What are your ammonia, nitrIte and nitrAte readings? Did you cycle your tank before adding fish?


----------



## natdc2 (Mar 3, 2008)

I took an establish filter from another tank and place it into this tank for a week before adding in the fish. The reading I got was 0 for ammonia, 0 for nitrite, and 5 for nitrate.


----------



## lauraleellbp (Feb 3, 2008)

Try double-dosing excel and a blackout for a few days. I'd keep an eye on those water parameters, though- I suspect since your tank hasn't been set up very long that this is New Tank Syndrome and the hair algae probably is a response the the cycle not having quite caught up with your bioload yet?


----------



## natdc2 (Mar 3, 2008)

I will prob. try that method Laura. But I was wondering if the blackout for a few days would destroy the HC or not?


----------



## lauraleellbp (Feb 3, 2008)

HMMM it is newly in there, isn't it... Just keep an eye on it? Maybe keep the light on for just an hour or two each day, but off the rest? Partial blackout?


----------



## natdc2 (Mar 3, 2008)

Alrighty I will try that and see what happen. Hopefully the green algae hair goes away heh.


----------



## BiscuitSlayer (Apr 1, 2005)

It might be the amount of light along with being a fairly new tank. Boosting CO2 production would probably have the biggest impact, but since you are doing DIY, that might be much more difficult to achieve.

The Excel treatment does work. There is an excellent sticky in the algae forum for treating BBA algae. It works with a number of other types of algae as well. Spot treating works the best. Basically just shut off the lights for 20 to 45 minutes and use a tippet or syringe to apply the Excell just above where the algae is. You will also want the filter off during this process.

After a few days of this treatment, the algae will turn either red or white and then you know it is starting to come under control. 

The main problem by using the metod above though is that you are putting a bandaid on the problem rather than finding out what caused the issue.

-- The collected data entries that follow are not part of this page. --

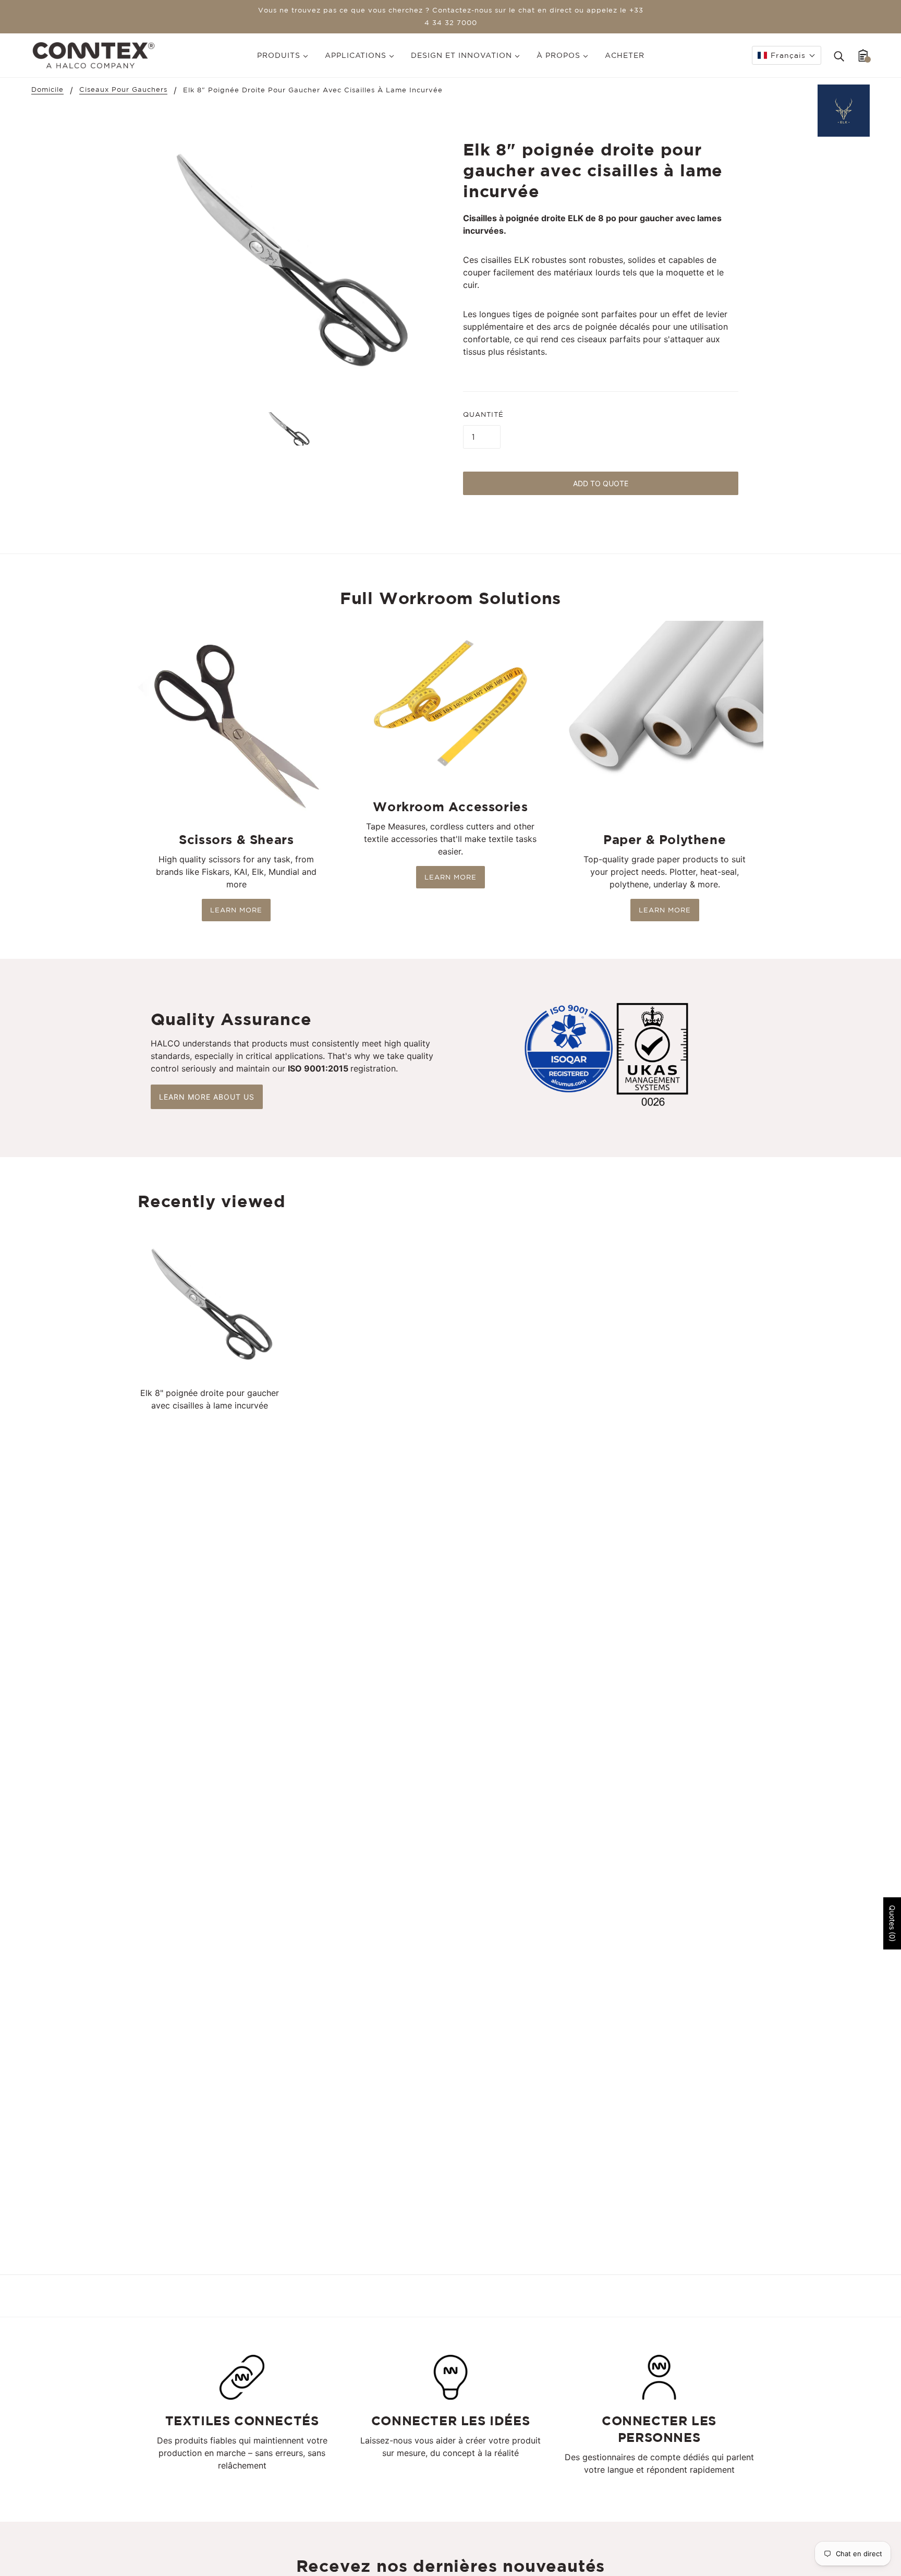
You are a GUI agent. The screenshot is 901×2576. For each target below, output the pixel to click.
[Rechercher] (839, 55)
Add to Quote (600, 483)
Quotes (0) (892, 1923)
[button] (786, 55)
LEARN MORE (236, 910)
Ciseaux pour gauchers (123, 89)
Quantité (483, 414)
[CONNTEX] (93, 54)
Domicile (47, 89)
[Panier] (863, 55)
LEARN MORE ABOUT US (206, 1096)
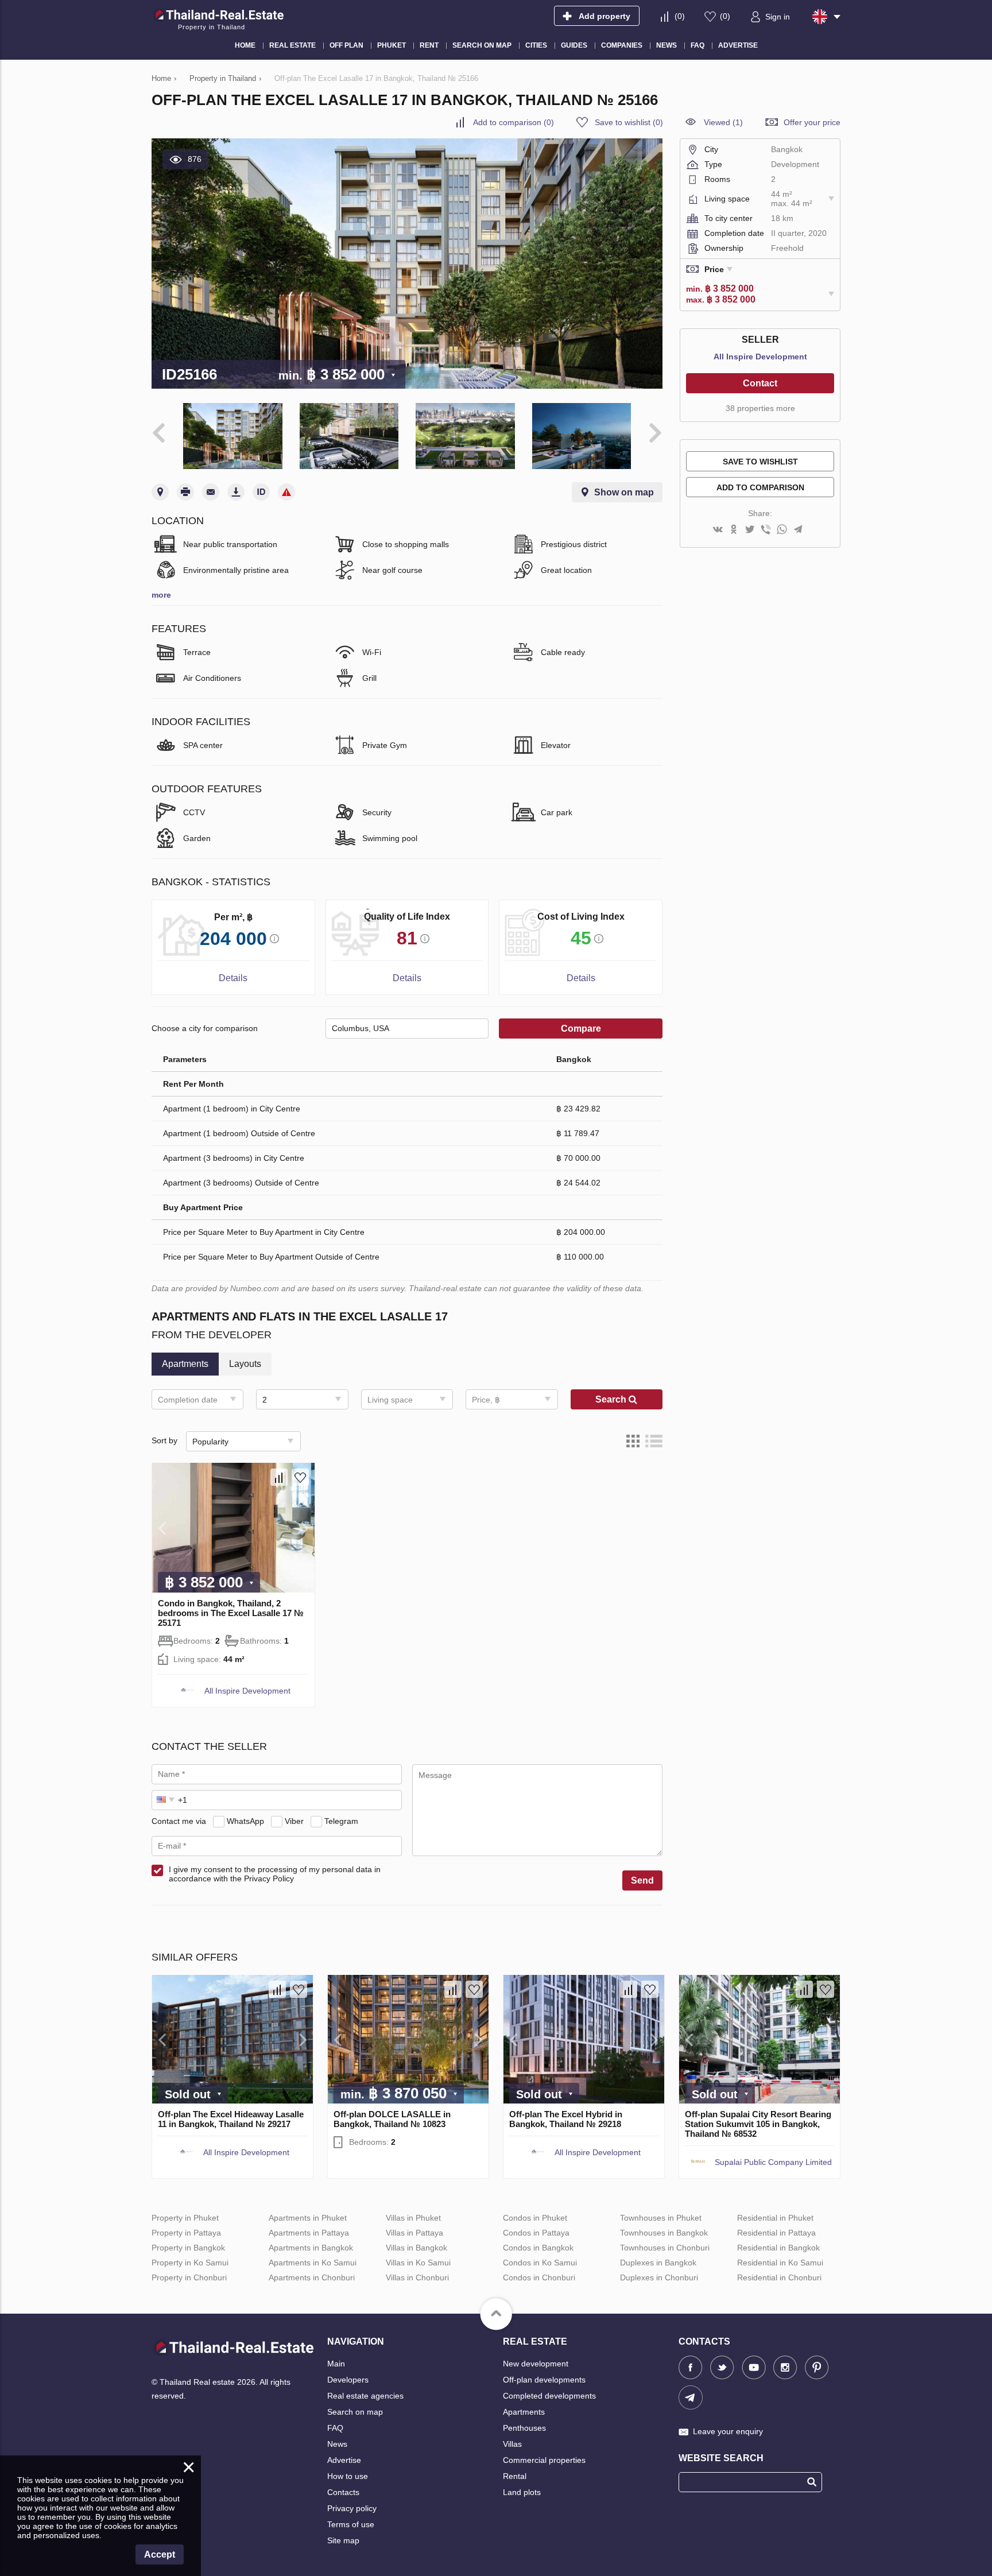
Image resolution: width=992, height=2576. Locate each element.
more (161, 594)
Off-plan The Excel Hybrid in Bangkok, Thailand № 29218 (565, 2119)
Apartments (524, 2411)
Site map (343, 2540)
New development (535, 2363)
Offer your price (812, 122)
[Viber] (766, 530)
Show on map (624, 492)
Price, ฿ (486, 1399)
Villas (512, 2444)
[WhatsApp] (782, 530)
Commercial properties (544, 2460)
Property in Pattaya (186, 2232)
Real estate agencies (365, 2395)
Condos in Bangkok (538, 2247)
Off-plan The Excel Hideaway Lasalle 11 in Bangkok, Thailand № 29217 (231, 2119)
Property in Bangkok (188, 2247)
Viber (294, 1821)
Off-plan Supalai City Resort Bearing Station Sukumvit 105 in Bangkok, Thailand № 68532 (758, 2124)
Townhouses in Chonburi (665, 2247)
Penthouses (524, 2427)
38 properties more (760, 408)
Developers (348, 2379)
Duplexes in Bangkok (658, 2262)
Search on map (355, 2411)
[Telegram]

I have overdosed Iron into the tank and almost immediately saw hair algae pop up within the next few days. There might be a correlation there.


----------



## natdc2 (Mar 3, 2008)

Ye I've really though it over and thinking it could either coming from the amount of lights on everyday or putting in the tetras too early. But I'm leaning more toward the lighting. For the past 6 days I been leaving on the light for a maximum of 7-7.5 hours, but iono why but today I decided to leave it on for about 8.2 hours. An hour before I go and turn off the light, everything was normal...no signs of algae or anything. Came back in an hour and bammm, freaked out once I saw the hair algae lmao..


----------



## lauraleellbp (Feb 3, 2008)

Probably a combination of all of the above, and the extra lighting just tipped the balance. The hair algae had to already be growing some to have gotten this much growth in one day.


----------



## natdc2 (Mar 3, 2008)

Would amano shrimp or oto eat these types of algae?


----------



## lauraleellbp (Feb 3, 2008)

Florida flag fish eat hair algae; but I'd recommend bringing the tank into balance before adding more bioload- that might make your problems worse?


----------



## Cwhite (Dec 16, 2007)

SAEs also eat it, I know from experience, but listen to lauraleepllbp about the bioload.


----------



## natdc2 (Mar 3, 2008)

So far everything look great. I did a 50% water change today and scrub most of the hair algae away. Then afterward I inject some excel into a syringe and spot treated some spot that were still visible. Left the light off for the entire day and put on another small establish filter. I will continue doing this for the next few days and see how it goes. Thanks guy and gal.


----------



## lauraleellbp (Feb 3, 2008)

Glad things seem to be working out for you! :smile:


----------



## efish (Apr 23, 2006)

BiscuitSlayer said:


> Boosting CO2 production would probably have the biggest impact, but since you are doing DIY, that might be much more difficult to achieve.


add another bottle?


----------